Powdery trees await on the Minturn Mile.
Powdery trees await on the Minturn Mile. Angelica Clemmer/sealegs CS

The whole route will take you about an hour—longer if it’s crowded or you linger along the way, so allow plenty of time. For best results, time your trip so you finish around 3 pm, when the Minturn Saloon opens for après. Order a pitcher of the famous margaritas and nosh on some nachos. If you’re pinching pennies, dig into the free chips and salsa and join in the jovial atmosphere.

On a prime Saturday, 150 people might come off the Mile to fuel up at the Minturn Saloon, which has earned multiple après ski accolades despite not being adjacent to a ski area.

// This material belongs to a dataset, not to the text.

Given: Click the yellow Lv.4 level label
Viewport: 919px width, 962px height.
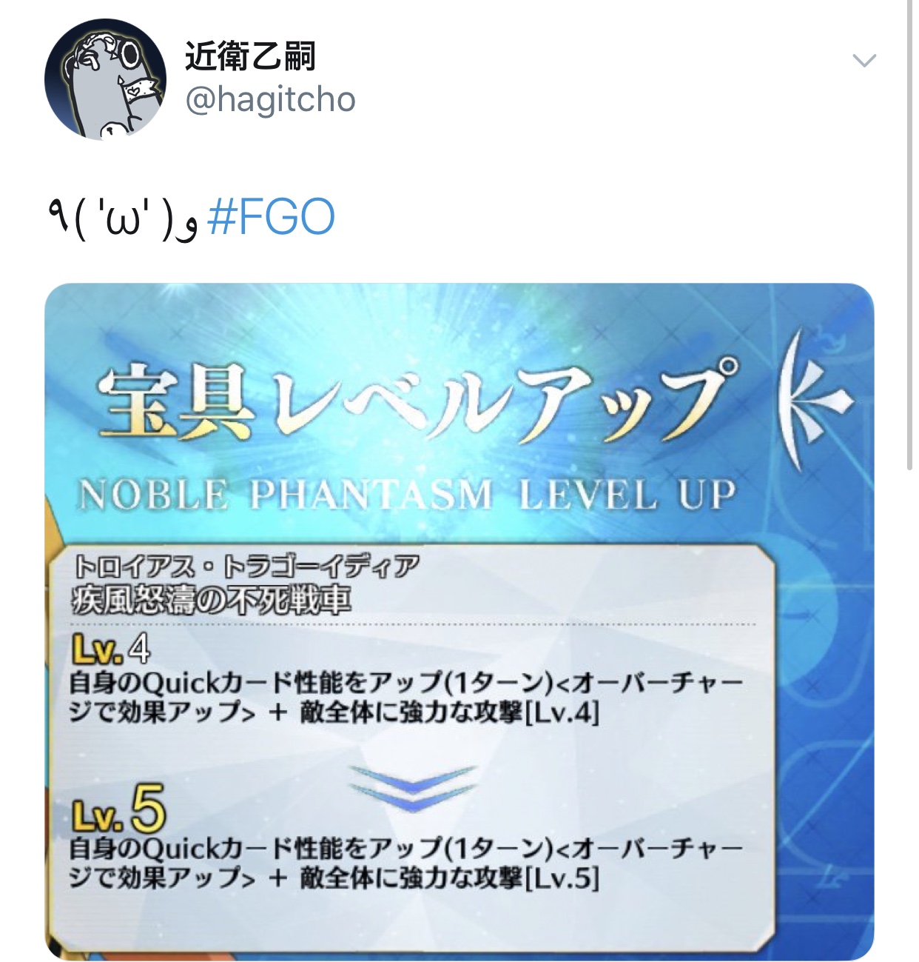Looking at the screenshot, I should (110, 649).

The Minturn Saloon is a colorful spot to linger after the Minturn Mile.
The Minturn Saloon is a colorful spot to linger after the Minturn Mile. Angelica Clemmer/sealegs CS

“There’s an air of common shared experience by everybody in the restaurant after a great day on the Mile,” says Andy Kaufman, one of the owners of the Minturn Saloon. “That lends to the nature of the very positive vibe in the room.”

When you’ve had your fill, hop in a cab or take a bus back to your car.